[Start of Stored data]
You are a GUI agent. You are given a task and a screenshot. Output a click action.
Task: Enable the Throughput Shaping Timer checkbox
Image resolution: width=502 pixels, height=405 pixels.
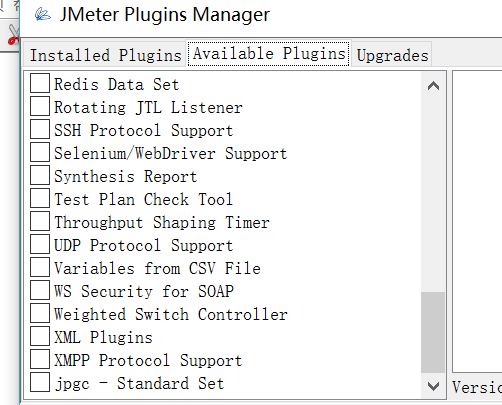coord(40,221)
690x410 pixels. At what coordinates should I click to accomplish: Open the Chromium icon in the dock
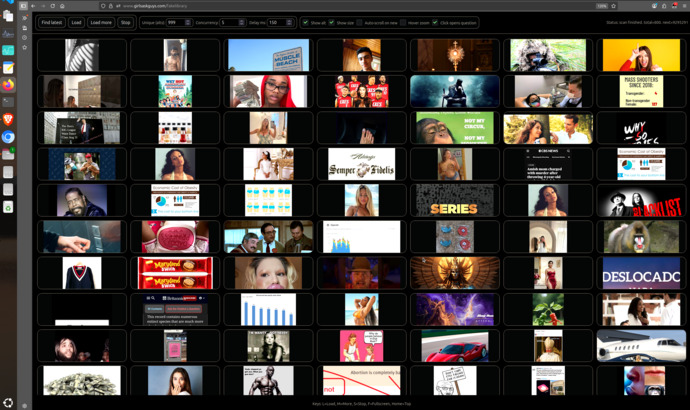tap(8, 137)
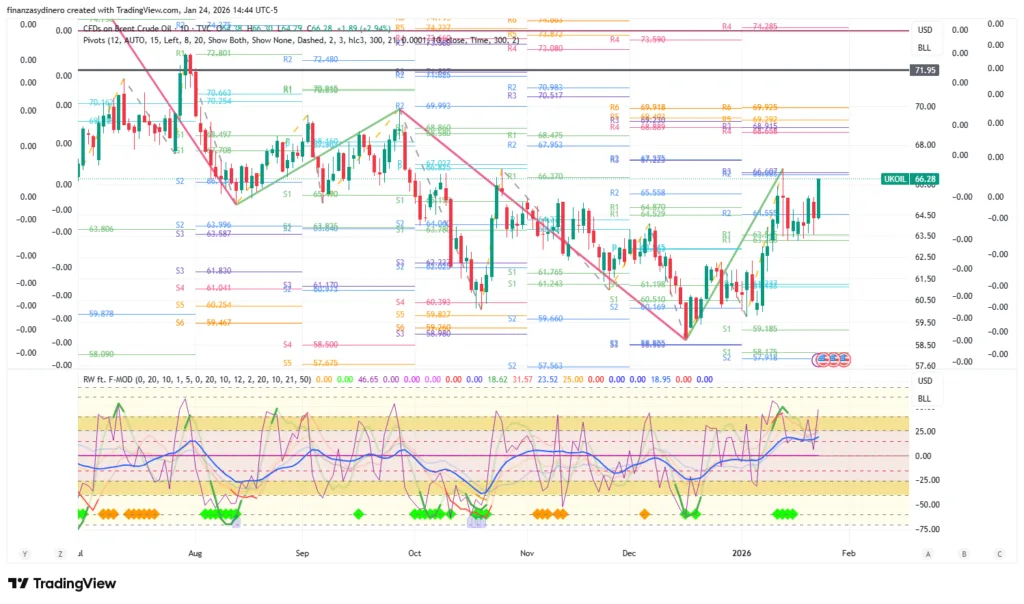
Task: Click the Aug label on the time axis
Action: click(x=195, y=552)
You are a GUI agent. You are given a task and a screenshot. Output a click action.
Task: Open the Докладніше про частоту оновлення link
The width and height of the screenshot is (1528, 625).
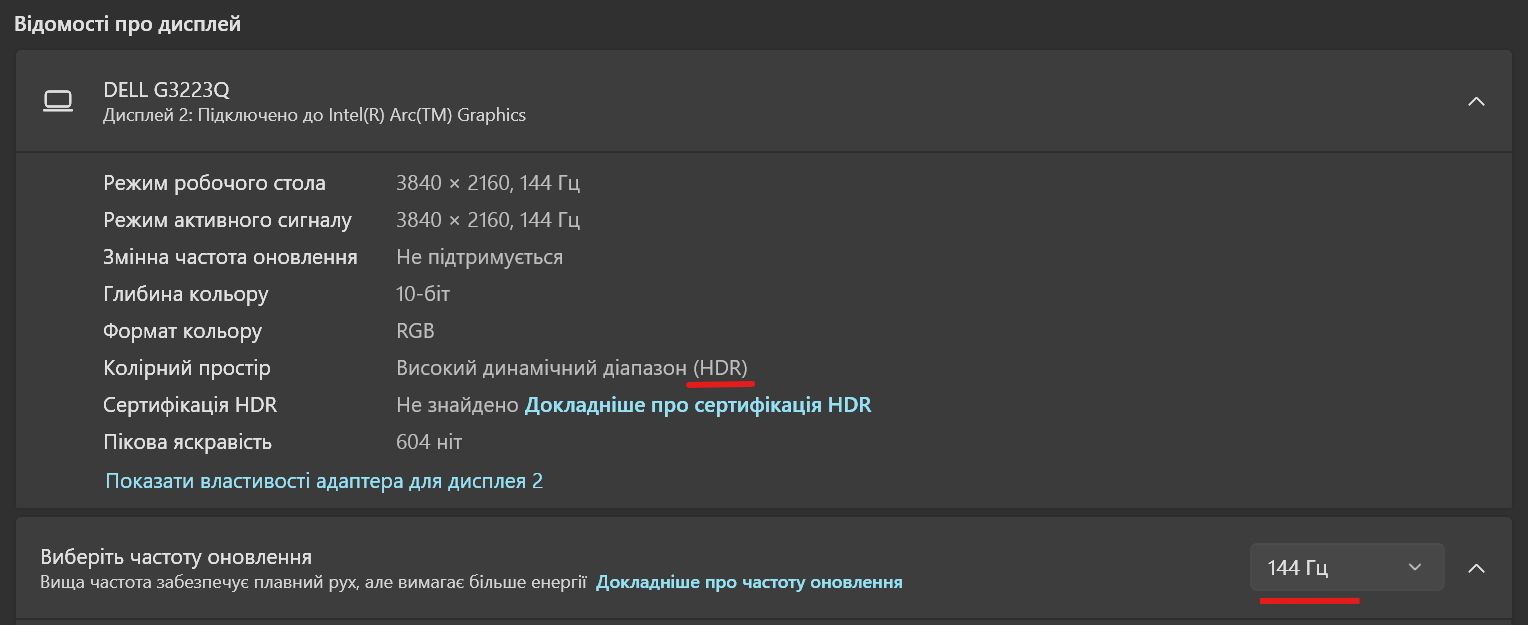[x=749, y=582]
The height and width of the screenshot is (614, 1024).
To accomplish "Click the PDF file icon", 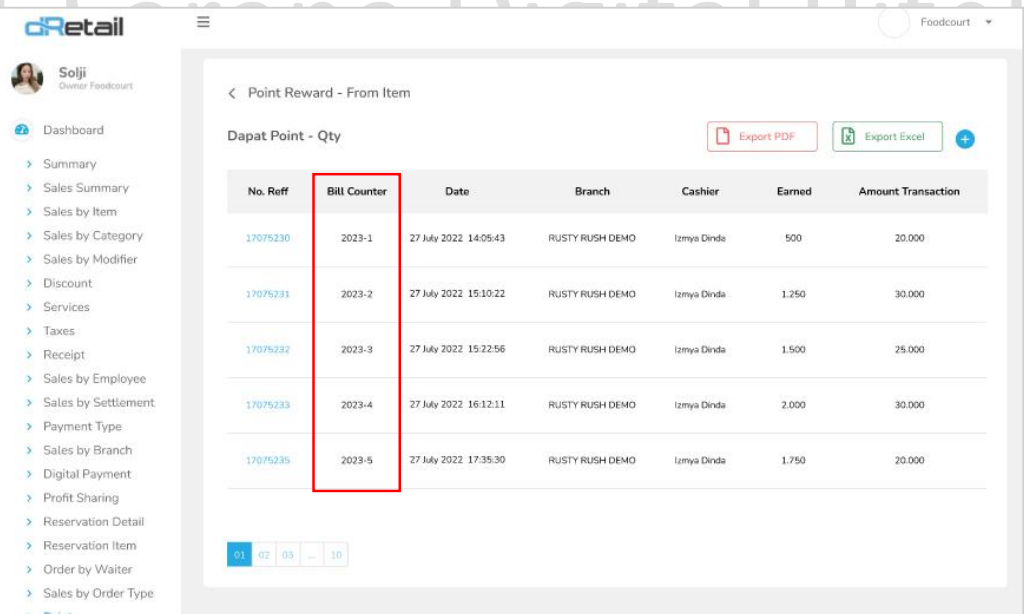I will [x=724, y=137].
[End of Stored data]
• Work instructions:
Starting with the line containing "690x410 pixels. At" and going on through the line containing "[x=749, y=582]", rewrite the listing with "screenshot" switched to "screen image" and everything else unchanged. Leave out the pictures.

• The result:
690x410 pixels. At what coordinates should I click to accomplish: Open the Chromium icon in the dock
tap(8, 137)
Task: Click the Aug label on the time axis
Action: click(x=195, y=552)
You are a GUI agent. You are given a task and a screen image. Output a click action.
Task: Open the Докладніше про частоту оновлення link
The width and height of the screen image is (1528, 625).
[x=749, y=582]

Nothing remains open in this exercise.